サボっているのではなく、どうやら本当に下半身の感覚がないらしい。
寝間着に着替えさせたのも、ここまで運んできたのも俺だ。
回復魔法でマフレナの下半身を復活させるのは簡単だけど、それで働かせたら、本当に虐待な気がする。
なので彼女が寝転がる大義名分をそのままにして、今日は俺が代わりに家事をやることにした。

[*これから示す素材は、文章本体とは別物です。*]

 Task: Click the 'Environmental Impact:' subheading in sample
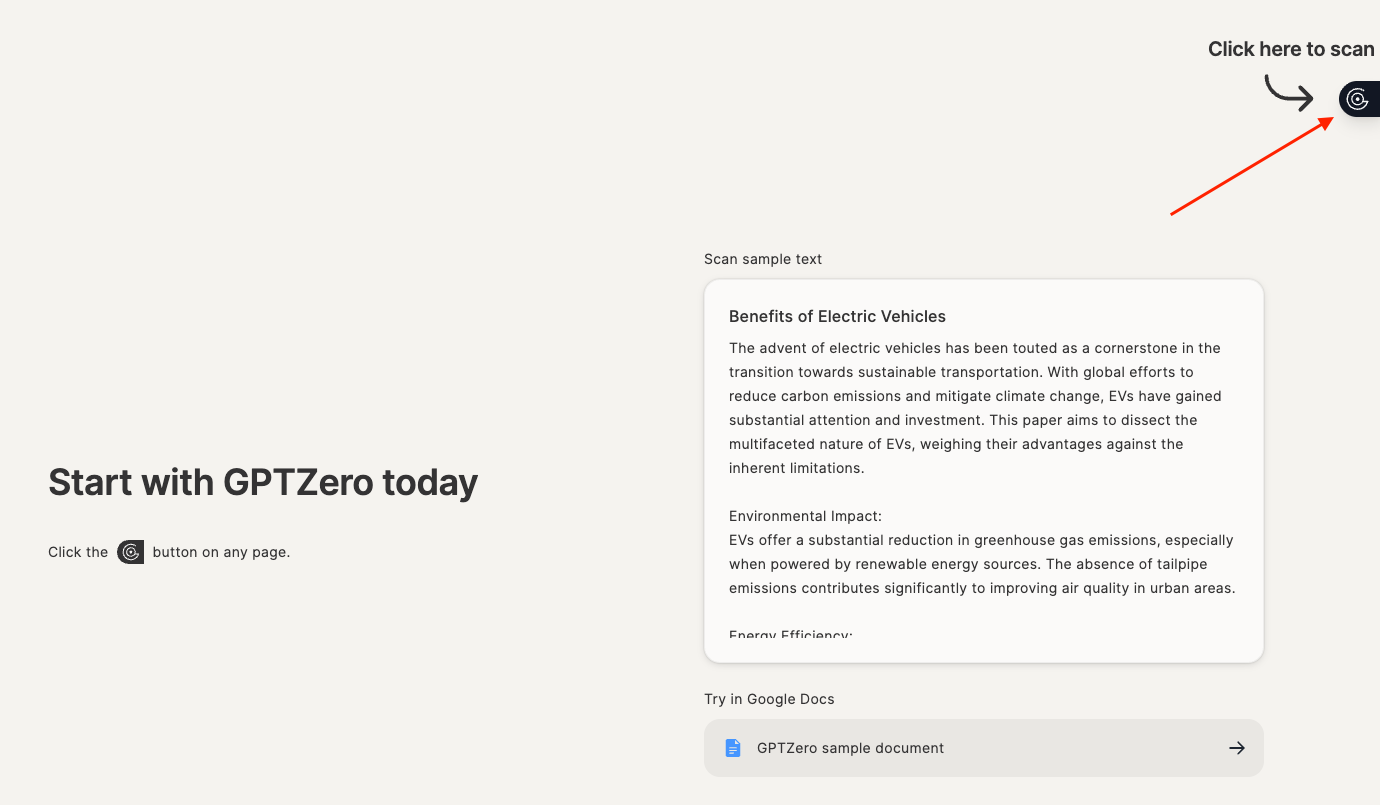[805, 516]
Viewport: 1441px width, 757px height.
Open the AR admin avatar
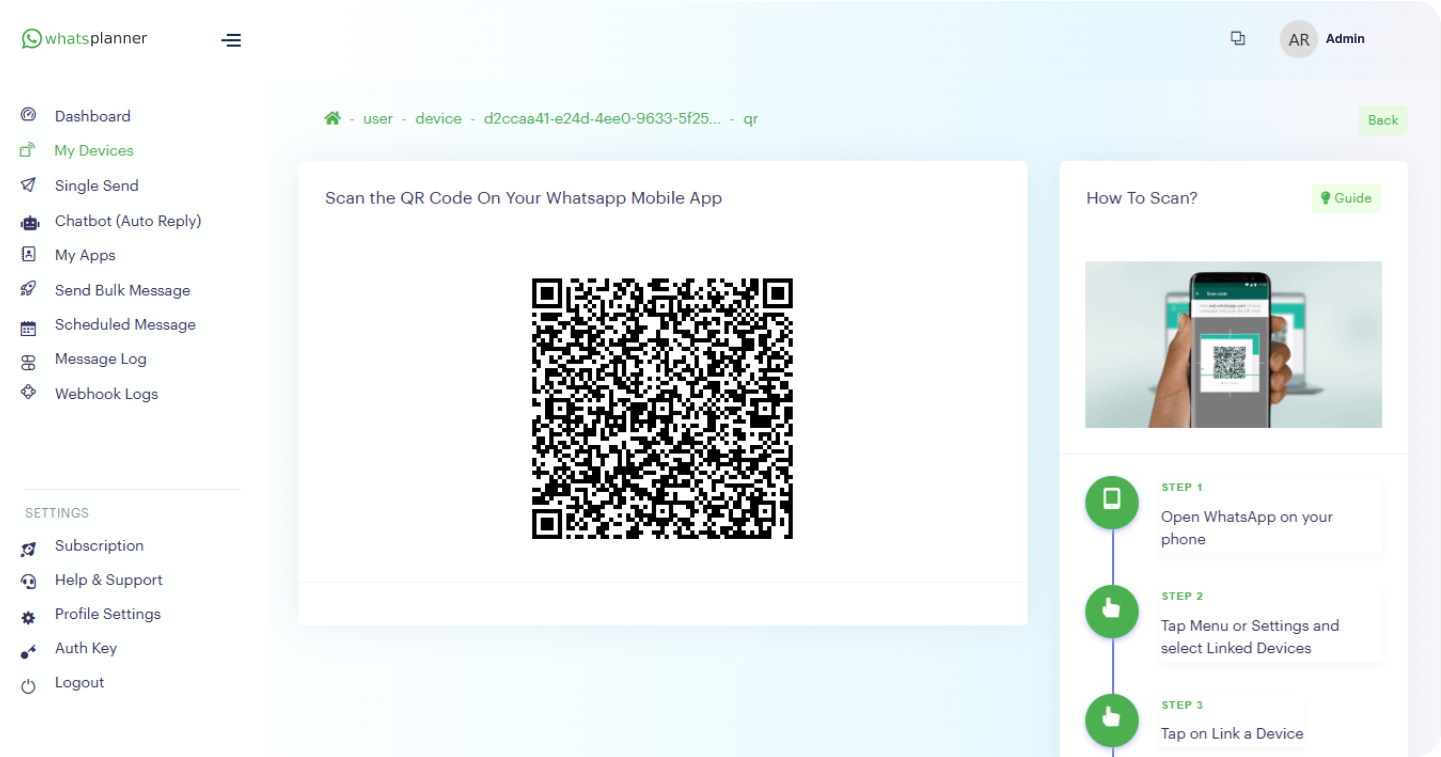(1298, 40)
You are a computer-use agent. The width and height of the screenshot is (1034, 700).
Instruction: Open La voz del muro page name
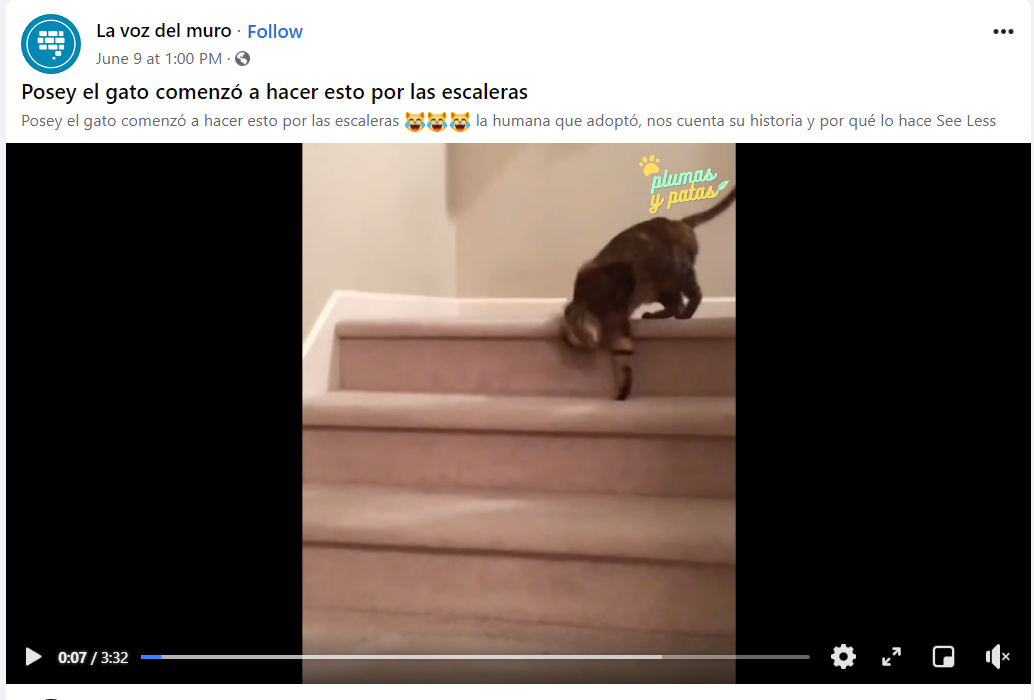[164, 31]
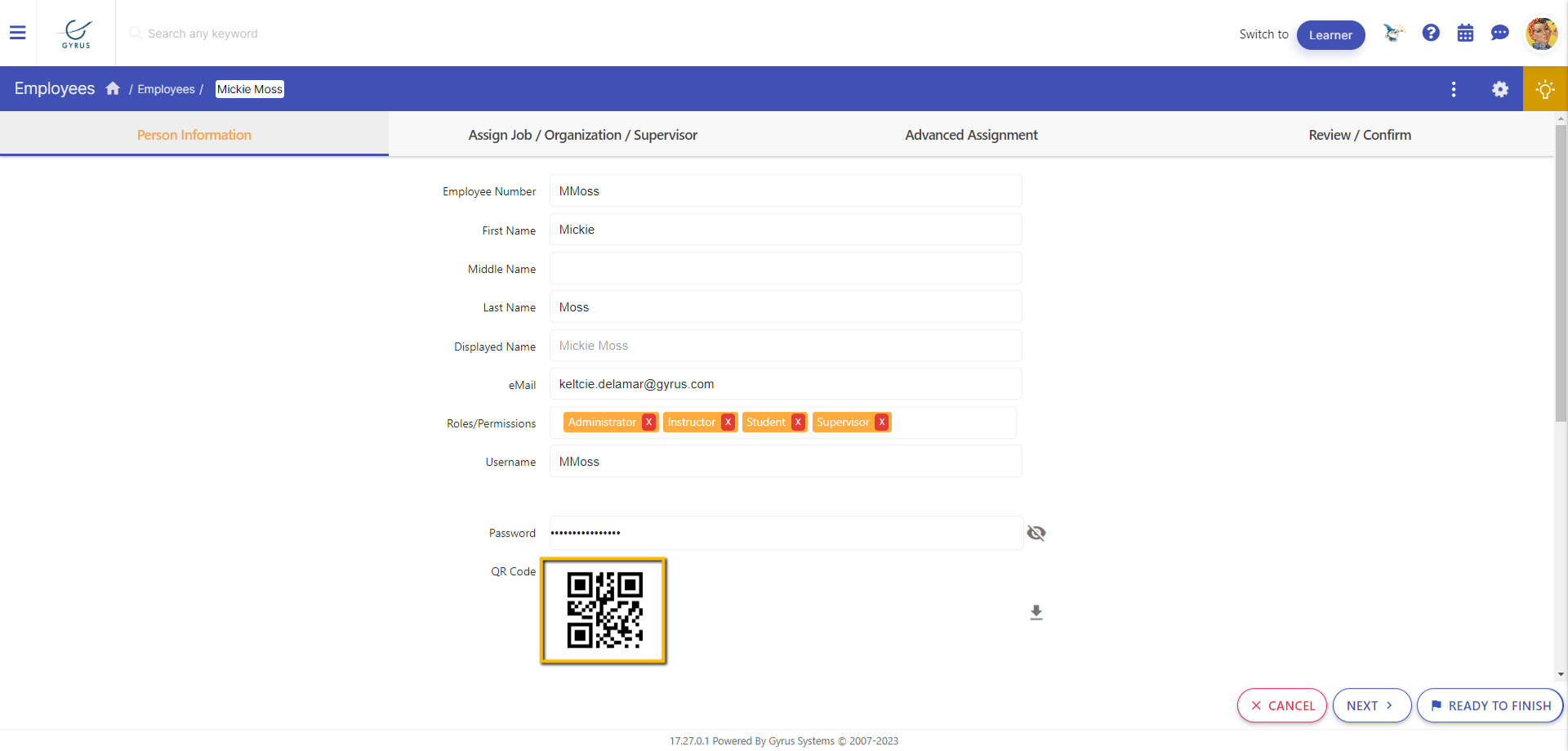1568x751 pixels.
Task: Open the Review / Confirm tab
Action: click(x=1359, y=135)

「本気で私の機嫌を取りたいなら、メイド服に着替えてくださいよ!」
仕方ない。
マフレナが史上最高に怒っているので、その程度の願いは聞いてやらないと。
「ほら、これでいいかな」
メイド服に着替えてリビングに戻る。
すると、つり上がっていたマフレナの目と眉が、ふにゃふにゃと垂れ下がった。
「んああああ可愛いいいいぃぃぃっ! 抱きしめたい……抱きしめたいのに立ち上がれない……レイナード様、私の足と腰に回復魔法を!」
「いやぁ、マフレナはそのまま寝ててよ」
抱きつかれたら家事なんてできない。
「抱きしめたい抱きしめたい」と咽び泣くマフレナを放置し、俺はテキパキと床をモップで綺麗にし、窓ガラスを雑巾で拭く。
「ふう。かなり進んだな」
「うぅ……レイナード様……レイナード様ぁ」
マフレナはソファーから転げ落ち、そしてミミズみたいに床を這って俺の足下まで来た。
そこまでするか?
「ああ、可愛い足首……さわさわ……なんてきめ細かな肌触り……スカートをチラ……御御足! 御御足! この美脚、抱きつくしかない!」
マフレナは俺の足に鼻息をかけながら、ふんすと上半身を起こし、俺のスカートに頭を突っ込んで、太ももにしがみついてきた。
「やめてよ。割とガチめに気持ち悪いよ」
俺はマフレナを引き剥がして逃げる。
支えを失った彼女は、また地面に伸びた。
ところが。
「ぬおおお……寝転がってる場合じゃありません!」
マフレナは膝をガクガクさせながらも、自力で立ち上がった。
そしてゾンビみたいな動きで俺に近づいてくる。
「追いつきました。そして抱きしめました!」
「執念に負けたよ。もう好きにしていいよ」
「許しを得ました! これで合法! いい匂いです! くんかくんか! くんかくんかくんかくんかくんかくんかくんかくんかくんかくんか! んほぉぉぉぉっ脳が痺れるぅぅぅぅぅっ!」
好きにしていいなんて言うんじゃなかった……ここまでくると若干怖い。
「なにはともあれ。歩けるようになったなら、家事の残りはマフレナがやってね」
「はあ……はあ……仕方ありません。くんかくんかした分は働きます。なので、もうちょっとこのままでいさせてください。すーはー……すーはー……」
「なんか危ない薬キメてるみたいだ」
「なに言ってるんですか。五百連射中のレイナード様とかもっとキマッてましたよ。私がこのくらいやり返しても、文句を言われる筋合いはありません」
なんてこった。自覚があるから反論できないぞ。